WORK ORDER: Word for word, retype the first line of the records and every following line through the one containing "Open the Strategy".

SOURCE MATERIAL:

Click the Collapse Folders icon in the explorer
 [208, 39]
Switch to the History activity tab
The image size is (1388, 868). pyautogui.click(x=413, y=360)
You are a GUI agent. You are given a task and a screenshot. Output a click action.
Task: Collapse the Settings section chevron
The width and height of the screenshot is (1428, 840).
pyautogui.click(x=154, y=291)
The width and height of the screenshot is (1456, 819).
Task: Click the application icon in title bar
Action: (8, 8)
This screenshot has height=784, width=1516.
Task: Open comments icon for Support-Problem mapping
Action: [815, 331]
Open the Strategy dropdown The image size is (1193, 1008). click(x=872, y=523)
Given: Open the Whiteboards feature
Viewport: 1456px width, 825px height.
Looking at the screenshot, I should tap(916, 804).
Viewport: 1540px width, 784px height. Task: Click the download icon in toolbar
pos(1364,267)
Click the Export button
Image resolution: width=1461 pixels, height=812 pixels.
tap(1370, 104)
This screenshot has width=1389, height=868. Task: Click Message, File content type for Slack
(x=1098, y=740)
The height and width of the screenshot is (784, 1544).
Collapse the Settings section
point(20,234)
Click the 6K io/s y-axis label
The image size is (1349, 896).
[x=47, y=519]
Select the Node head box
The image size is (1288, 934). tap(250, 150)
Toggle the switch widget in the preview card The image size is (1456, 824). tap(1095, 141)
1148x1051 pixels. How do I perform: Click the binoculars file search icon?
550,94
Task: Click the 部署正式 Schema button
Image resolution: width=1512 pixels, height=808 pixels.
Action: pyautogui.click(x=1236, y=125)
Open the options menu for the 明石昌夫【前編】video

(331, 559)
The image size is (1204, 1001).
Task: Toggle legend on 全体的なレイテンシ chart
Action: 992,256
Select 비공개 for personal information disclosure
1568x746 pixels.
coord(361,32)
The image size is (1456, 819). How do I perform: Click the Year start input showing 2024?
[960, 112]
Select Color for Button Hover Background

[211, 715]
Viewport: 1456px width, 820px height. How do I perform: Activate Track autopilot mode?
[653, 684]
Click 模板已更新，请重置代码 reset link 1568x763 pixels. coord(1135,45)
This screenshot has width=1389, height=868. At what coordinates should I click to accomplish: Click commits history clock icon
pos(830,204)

ANSWER BOX:
Click the Collapse Folders icon in the explorer
 [208, 39]
Switch to the History activity tab
The image size is (1388, 868). pyautogui.click(x=413, y=360)
You are a GUI agent. You are given a task and a screenshot. Output a click action.
Task: Collapse the Settings section chevron
The width and height of the screenshot is (1428, 840).
pyautogui.click(x=154, y=291)
The width and height of the screenshot is (1456, 819).
Task: Click the application icon in title bar
Action: (8, 8)
This screenshot has height=784, width=1516.
Task: Open comments icon for Support-Problem mapping
Action: [815, 331]
Open the Strategy dropdown The image size is (1193, 1008). click(x=872, y=523)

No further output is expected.